連日報道されるニュースをみて、ウィルスがこれほど恐ろしいものかと、日本で、世界で、刻々とエスカレートとしていく事態に日々驚いております。 1月初旬、中国の武漢で原因不明の肺炎が発生しているらしいとの報道をはじめて目にしたとき、これほどまで大きく世界が巻き込まれることを予測できた人はどれほどいたでしょうか。無症状で感染させるというウィルスの巧みな戦略により、ウィルスはたちまち宿主を世界に拡大させ、わたしたちの生活を一変させてしまいました。

身近なところでは、仕事ができない、遊びに出られない、家族や友人に会えないといったプライベートな、しかし世界人口がほぼ同様に経験している大きな変化があります。 半径を広げてみると、疫学と経済学の原理が鋭く対立し、社会のマネージメント能力がギリギリと試されています。グローバル経済のあり方、民主主義のあり方、国家協調のあり方といった、社会の根本問題がきびしく問いなおされているのです。

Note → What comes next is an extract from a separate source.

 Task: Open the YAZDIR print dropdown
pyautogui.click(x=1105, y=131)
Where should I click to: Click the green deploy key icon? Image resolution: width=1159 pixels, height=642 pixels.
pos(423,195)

感染症のパンデミックというものは、歴史をふりかえると、これまでも人間社会を大きく変化させてきたようです。とくに中世にヨーロッパで猛威を振るったペストは、封建制度を解体し、また教会の権威を失墜させ、それまでとは全く異なる「近代社会」を生み出すことに寄与したという説があります(山本 2016)。すなわち、わたしたちがよく知る、民主主義・資本主義を基礎とする「近代社会」は、ペストによって、あるいはそれを一つのきっかけとして生み出された「ポストペスト」の世界ということになります。

ペストの歴史分析について、わたしは「へえ、ほう」と聞き入るしか能がありません。し かし、コロナがいま時代を揺り動かしていることについては、変化への胎動を肌で感じています。


たとえばテレワーク。「働き方改革」と言われて久しいですが、その進捗は亀の歩みでした。しかし、新型コロナウィルスの登場により、ほんの1~2か月で、社会全体が一気にテレワーク仕様にバージョンアップしてしまいました。面倒だろうと、お金がかかろうと、仕事効率が下がろうと、多くの個人や組織がテレワークを採用せざるを得ない状況に迫られたからです。「ポストコロナ」の世界では、再び通勤ワークが復活するでしょう。それでも、育児や介護のために、あるいは通勤ラッシュ解消のために、その他多様な働き方を実現するために、テレワークを活用する可能性が大いに開けたのです。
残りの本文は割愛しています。